> _Extracted data_:

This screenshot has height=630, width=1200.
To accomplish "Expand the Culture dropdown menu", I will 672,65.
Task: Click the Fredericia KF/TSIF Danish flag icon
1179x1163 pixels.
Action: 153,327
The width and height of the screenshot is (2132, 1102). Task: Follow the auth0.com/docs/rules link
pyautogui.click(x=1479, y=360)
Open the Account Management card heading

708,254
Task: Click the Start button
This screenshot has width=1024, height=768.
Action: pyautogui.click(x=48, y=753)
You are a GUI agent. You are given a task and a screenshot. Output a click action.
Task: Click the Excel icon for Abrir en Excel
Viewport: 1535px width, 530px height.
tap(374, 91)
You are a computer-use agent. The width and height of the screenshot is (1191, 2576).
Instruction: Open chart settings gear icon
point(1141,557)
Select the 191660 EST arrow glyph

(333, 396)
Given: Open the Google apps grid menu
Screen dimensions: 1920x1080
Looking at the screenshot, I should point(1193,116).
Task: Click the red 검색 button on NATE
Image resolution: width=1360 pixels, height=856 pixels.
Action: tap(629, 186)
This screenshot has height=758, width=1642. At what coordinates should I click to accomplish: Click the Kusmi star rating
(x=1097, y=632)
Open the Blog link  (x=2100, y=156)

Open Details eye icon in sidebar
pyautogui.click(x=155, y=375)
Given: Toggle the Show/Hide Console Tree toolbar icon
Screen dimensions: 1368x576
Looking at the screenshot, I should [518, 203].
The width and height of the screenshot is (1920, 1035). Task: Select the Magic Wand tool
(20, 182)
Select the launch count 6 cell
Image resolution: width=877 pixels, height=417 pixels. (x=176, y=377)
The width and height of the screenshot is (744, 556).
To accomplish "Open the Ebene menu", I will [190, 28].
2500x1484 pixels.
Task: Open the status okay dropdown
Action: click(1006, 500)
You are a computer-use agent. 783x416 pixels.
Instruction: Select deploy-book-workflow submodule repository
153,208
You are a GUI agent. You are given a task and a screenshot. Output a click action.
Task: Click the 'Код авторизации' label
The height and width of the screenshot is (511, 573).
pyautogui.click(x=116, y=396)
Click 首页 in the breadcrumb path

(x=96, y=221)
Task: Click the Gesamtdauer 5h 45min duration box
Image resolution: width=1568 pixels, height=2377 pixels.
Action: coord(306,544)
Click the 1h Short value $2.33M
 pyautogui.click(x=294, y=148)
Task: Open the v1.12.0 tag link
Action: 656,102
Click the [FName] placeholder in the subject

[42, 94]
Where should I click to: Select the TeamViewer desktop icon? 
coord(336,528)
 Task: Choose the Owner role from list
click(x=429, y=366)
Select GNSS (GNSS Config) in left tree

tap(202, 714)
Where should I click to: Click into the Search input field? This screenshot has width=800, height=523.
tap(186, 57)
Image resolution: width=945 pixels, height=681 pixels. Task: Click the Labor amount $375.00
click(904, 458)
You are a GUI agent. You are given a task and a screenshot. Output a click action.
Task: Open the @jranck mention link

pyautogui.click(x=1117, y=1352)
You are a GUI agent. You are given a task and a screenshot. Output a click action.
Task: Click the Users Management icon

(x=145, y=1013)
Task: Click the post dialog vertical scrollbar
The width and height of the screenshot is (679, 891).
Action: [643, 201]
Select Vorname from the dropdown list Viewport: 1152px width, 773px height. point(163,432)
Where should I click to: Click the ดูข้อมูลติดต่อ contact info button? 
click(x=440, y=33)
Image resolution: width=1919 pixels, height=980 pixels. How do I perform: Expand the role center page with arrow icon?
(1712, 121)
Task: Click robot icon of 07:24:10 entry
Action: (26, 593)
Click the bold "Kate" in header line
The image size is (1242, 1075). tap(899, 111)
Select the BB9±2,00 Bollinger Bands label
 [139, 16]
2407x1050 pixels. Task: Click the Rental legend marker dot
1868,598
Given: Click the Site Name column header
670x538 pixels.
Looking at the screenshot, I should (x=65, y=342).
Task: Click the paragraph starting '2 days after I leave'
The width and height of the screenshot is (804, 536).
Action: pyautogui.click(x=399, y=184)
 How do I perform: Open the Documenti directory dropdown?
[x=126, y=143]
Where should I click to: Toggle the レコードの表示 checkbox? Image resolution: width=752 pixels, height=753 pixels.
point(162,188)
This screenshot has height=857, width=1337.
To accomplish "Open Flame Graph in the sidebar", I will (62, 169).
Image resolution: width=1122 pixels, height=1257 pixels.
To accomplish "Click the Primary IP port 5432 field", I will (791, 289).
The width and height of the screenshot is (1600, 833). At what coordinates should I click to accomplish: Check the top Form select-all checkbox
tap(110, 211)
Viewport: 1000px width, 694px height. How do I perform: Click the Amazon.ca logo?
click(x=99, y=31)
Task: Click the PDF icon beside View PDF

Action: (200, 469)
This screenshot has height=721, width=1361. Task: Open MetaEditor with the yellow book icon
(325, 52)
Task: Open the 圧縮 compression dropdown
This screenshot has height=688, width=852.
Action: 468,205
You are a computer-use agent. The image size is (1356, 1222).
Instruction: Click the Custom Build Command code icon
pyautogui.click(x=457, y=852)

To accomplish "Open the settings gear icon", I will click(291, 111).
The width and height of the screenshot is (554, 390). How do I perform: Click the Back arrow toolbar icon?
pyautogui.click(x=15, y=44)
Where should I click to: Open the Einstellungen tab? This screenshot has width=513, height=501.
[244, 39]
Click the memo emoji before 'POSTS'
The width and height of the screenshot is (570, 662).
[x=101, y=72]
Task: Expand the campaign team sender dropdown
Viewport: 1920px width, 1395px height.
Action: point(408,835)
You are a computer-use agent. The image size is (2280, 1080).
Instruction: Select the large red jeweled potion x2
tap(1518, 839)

> _Problem to work on_:
Rewrite the lines of the items above, from the one containing "Where should I click to: Click into" through the one containing "Select Vorname from" (both included), as a JSON list of strings with one string per line, leaving out blank lines.

> _Written answer_:
[
  "Where should I click to: Click into the Search input field? This screenshot has width=800, height=523.",
  "tap(186, 57)",
  "Image resolution: width=945 pixels, height=681 pixels. Task: Click the Labor amount $375.00",
  "click(904, 458)",
  "You are a GUI agent. You are given a task and a screenshot. Output a click action.",
  "Task: Open the @jranck mention link",
  "pyautogui.click(x=1117, y=1352)",
  "You are a GUI agent. You are given a task and a screenshot. Output a click action.",
  "Task: Click the Users Management icon",
  "(x=145, y=1013)",
  "Task: Click the post dialog vertical scrollbar",
  "The width and height of the screenshot is (679, 891).",
  "Action: [643, 201]",
  "Select Vorname from the dropdown list Viewport: 1152px width, 773px height. point(163,432)"
]